Better yet – how many libraries teach classes on opening an email account with hotmail, yahoo mail, etc? It’s a short leap to focusing primarily on Yahoo! Mail, adding a small section on the RSS component, and “helping” class attendees subscribe to their first RSS feed (namely, your library’s feed). Suddenly, those users are learning about RSS from the library, experiencing what RSS does… while at the same time seeing all your cool programs, news, events, materials, etc (depending on what you stuff into the feed).

What do you think?

Random Thought #2

Another thought, probably originating from listening to Abram:

Our next big set of customers are kids and teens right now. I could even stretch that out a bit to include 20-somethings. Are we really marketing to them?

Right now, most public library websites have a page or so devoted to kids, and the same for teens. Then we toss in the 20-something with his dad, his older brother, and his grandma – all run-of-the-mill adults.

Look at 10 library websites, then tell me… are they marketed to young adults, kids, or teens? No (well ok – don’t look at – anything else is up for grabs, though).

And yet – we all talk about getting more teens into the library. And we should be talking about keeping them when they become parents in the next ten years.

So – maybe our websites (for starters) should be a bit more hip? Interactive? Fun? Attractive? etc….

Random Thought #1

[Update: not so random after all – I probably heard Stephen Abram say this at Internet Librarian]

As I’m starting to re-write our website plan, I’m having some random thoughts… they don’t necessarily go in the plan, but might be useful nonetheless. So I’m posting them as they come.

Random Thought #1: Go where your customers already are, and be prepared to meet them with the information they need.

The second part of that statement might be difficult – then again, if we have well-rounded librarians, we should at least be able to track down said info.
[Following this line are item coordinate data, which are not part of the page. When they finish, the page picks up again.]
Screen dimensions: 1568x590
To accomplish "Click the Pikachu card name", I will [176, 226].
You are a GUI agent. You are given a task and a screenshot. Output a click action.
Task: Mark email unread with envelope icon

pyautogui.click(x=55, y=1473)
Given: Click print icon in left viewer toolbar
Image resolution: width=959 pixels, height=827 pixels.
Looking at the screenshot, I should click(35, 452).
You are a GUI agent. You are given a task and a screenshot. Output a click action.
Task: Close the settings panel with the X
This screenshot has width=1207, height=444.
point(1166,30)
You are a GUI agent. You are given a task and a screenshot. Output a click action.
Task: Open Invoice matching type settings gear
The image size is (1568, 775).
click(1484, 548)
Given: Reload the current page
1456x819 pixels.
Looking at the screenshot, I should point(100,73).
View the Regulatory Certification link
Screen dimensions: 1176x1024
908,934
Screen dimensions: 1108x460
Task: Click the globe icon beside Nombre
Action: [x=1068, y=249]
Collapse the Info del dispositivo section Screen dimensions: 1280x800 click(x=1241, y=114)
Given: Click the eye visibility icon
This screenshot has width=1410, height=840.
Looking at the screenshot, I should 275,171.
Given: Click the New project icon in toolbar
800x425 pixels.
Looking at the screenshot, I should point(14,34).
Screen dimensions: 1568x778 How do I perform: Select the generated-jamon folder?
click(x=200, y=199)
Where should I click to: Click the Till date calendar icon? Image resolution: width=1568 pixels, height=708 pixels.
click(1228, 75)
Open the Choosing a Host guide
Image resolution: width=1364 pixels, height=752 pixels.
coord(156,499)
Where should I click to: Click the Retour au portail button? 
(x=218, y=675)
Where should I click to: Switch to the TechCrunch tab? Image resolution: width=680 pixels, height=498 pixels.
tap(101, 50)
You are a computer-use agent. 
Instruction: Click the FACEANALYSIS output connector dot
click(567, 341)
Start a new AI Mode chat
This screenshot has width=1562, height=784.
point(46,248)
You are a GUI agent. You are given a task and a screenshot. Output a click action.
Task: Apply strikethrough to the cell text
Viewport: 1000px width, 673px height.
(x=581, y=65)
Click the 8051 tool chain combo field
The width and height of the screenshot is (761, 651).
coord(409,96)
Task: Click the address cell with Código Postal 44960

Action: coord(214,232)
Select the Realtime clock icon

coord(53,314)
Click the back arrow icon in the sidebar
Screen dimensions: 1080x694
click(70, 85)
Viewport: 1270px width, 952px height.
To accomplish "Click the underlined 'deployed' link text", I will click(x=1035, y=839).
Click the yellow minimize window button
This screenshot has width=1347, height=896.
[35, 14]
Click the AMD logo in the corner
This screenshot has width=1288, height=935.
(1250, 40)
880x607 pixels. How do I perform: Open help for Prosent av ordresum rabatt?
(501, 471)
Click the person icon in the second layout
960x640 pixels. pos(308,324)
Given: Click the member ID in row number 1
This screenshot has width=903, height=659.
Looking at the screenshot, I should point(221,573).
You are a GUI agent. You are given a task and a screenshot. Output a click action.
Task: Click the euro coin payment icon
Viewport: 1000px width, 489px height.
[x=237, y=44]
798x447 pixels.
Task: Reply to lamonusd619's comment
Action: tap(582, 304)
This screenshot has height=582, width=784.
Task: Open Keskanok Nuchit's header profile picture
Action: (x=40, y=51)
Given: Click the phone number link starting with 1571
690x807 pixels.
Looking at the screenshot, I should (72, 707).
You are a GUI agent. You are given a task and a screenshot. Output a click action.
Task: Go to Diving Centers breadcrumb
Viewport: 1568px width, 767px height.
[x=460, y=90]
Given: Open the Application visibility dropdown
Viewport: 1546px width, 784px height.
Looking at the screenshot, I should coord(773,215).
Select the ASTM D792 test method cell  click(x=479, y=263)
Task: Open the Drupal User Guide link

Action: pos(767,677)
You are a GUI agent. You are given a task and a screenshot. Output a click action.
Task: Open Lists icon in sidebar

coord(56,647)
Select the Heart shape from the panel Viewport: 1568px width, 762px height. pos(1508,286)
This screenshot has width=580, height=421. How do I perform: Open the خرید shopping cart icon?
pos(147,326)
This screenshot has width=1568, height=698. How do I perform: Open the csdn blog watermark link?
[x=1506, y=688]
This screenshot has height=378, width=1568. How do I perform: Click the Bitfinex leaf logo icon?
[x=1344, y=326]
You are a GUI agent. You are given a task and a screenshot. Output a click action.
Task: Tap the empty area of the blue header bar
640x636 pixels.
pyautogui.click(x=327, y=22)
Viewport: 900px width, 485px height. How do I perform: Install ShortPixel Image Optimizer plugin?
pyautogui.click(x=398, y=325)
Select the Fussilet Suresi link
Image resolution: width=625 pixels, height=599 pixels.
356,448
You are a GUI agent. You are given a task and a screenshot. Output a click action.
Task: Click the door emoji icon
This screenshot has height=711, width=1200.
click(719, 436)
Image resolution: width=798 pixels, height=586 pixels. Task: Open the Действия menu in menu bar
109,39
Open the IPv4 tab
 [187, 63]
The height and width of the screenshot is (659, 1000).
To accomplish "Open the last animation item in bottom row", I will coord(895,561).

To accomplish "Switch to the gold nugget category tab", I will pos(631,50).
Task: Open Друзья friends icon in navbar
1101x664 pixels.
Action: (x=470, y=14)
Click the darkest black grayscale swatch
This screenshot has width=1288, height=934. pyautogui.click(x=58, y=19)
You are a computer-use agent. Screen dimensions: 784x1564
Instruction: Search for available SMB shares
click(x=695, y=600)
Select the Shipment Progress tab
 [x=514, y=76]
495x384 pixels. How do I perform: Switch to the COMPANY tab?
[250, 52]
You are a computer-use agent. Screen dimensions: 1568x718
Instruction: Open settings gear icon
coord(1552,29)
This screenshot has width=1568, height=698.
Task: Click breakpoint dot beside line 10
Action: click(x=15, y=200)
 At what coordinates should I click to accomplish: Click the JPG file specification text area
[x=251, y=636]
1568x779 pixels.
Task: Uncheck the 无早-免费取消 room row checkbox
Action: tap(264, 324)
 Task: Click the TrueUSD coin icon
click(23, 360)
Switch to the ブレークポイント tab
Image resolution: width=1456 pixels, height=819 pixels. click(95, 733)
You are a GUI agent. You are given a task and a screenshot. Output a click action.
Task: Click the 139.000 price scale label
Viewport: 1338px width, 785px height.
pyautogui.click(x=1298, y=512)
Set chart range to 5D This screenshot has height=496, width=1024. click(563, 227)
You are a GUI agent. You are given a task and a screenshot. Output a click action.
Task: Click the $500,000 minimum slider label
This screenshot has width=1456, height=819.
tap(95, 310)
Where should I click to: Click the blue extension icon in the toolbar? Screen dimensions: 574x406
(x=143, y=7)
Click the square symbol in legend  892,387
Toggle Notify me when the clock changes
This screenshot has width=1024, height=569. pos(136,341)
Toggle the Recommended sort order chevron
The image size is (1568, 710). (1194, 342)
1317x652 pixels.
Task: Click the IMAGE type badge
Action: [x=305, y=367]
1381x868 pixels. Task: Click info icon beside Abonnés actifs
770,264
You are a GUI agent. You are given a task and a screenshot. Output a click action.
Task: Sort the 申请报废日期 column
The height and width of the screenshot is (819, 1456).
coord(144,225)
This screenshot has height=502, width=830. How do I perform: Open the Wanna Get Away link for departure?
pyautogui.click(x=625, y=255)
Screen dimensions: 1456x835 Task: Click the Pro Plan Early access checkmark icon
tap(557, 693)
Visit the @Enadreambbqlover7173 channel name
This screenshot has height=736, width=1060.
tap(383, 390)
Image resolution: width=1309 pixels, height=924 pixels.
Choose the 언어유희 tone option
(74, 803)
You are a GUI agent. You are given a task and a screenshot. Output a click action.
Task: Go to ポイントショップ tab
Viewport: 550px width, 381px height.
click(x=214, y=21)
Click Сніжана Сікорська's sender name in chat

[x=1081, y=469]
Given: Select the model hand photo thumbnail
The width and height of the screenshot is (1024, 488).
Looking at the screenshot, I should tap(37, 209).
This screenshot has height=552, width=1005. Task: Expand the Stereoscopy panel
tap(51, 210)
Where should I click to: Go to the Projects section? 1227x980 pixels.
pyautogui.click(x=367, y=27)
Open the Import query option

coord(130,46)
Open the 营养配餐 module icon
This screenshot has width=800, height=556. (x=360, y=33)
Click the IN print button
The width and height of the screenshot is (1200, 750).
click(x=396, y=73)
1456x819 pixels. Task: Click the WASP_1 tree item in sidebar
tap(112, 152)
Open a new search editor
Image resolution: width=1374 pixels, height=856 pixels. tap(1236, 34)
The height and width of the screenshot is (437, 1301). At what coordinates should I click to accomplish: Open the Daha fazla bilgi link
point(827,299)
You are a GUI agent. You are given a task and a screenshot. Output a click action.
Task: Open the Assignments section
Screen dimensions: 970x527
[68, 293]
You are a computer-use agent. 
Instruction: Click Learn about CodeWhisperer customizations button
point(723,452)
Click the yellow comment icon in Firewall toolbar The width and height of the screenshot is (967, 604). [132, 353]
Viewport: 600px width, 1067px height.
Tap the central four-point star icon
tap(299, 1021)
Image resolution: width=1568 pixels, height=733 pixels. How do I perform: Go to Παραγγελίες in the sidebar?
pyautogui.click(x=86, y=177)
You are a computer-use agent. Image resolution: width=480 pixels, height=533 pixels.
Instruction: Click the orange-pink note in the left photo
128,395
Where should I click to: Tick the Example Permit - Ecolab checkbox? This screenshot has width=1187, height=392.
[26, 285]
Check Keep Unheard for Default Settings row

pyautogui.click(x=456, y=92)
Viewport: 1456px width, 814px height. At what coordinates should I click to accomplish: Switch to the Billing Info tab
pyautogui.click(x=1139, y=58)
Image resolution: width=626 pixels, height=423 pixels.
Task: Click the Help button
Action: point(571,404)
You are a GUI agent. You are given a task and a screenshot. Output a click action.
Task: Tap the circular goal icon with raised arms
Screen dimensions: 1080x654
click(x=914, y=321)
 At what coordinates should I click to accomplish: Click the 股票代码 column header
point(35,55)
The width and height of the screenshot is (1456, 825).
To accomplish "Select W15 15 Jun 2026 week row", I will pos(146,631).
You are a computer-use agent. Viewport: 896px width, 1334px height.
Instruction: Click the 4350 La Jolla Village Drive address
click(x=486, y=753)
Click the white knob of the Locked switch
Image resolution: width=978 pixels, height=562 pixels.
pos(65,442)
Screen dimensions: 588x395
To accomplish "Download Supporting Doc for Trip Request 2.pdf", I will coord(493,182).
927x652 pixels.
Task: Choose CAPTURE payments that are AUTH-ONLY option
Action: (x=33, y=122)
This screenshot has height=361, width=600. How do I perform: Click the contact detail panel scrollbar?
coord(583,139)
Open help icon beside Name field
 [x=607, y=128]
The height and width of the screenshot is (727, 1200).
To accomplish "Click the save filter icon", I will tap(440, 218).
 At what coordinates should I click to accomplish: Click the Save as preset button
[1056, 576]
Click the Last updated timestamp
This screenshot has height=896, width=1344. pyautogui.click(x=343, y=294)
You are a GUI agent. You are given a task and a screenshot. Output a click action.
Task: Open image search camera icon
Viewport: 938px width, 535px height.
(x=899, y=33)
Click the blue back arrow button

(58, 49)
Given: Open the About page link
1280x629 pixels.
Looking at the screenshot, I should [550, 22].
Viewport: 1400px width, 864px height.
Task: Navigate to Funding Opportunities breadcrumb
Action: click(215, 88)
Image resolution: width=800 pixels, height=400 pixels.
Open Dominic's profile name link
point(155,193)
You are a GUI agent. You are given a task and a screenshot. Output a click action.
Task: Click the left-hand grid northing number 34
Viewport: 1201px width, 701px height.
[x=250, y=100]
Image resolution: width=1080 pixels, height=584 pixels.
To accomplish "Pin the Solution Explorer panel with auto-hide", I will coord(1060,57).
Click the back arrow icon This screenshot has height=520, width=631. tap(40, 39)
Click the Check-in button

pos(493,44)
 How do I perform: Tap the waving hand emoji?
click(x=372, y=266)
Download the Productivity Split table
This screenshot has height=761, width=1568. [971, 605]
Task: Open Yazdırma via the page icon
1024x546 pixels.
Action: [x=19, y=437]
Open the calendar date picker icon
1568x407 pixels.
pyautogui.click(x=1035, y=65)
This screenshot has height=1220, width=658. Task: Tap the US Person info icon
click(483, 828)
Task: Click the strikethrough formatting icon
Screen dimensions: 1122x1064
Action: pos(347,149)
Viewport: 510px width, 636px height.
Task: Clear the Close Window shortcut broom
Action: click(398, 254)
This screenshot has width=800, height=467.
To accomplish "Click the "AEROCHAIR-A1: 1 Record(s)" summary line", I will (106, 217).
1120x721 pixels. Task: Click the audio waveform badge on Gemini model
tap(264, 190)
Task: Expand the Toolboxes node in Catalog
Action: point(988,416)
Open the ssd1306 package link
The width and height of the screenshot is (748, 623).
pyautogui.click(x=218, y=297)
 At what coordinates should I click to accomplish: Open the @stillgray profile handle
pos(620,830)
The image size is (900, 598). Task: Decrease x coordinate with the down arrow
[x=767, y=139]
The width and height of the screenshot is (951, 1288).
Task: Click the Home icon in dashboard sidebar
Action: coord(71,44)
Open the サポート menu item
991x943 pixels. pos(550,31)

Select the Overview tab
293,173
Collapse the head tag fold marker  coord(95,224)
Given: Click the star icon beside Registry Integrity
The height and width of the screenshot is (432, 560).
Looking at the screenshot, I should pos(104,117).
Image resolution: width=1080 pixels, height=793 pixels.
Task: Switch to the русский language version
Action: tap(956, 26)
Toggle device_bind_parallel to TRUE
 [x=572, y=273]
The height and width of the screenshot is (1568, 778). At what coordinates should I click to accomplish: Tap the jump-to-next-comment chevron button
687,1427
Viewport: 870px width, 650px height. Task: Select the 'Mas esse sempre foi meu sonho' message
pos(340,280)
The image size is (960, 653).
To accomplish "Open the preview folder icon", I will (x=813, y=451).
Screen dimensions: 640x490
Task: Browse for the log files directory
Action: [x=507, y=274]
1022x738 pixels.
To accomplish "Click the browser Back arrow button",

First part of the statement – where are our customers? Here’s a beginning list:

  1. in the library
  2. at home
  3. on the phone
  4. in the classroom
  5. on the web
  6. in a meeting
  7. at the mall
  8. etc

My point? Can a library patron reach your library via phone, email, chat, IM, SMS, etc?

How about this – your customers are in school… how do you meet them? Your customers are at the cafe around the corner. How do you meet them? Your customers are working in the corporate office across the street. How do you meet them? Your customers are using Flickr/LibraryThing/Furl/ yahoo/etc – How do you meet them?

Messy Desk (a videoblog post)

messydeskYes, another video (third one, actually – here are links to my first [warning: “just testing” silliness] and second [warning: big file], for those extremely interested sorts). My library recently purchased a digital camcorder and video editing software with the ultimate of recording events, area attractions, etc (that is, if we actually have TIME to do any of these cool things).

But for starters, someone has to learn the equipment! When I learn new hardware/software, I like to … well … play a little.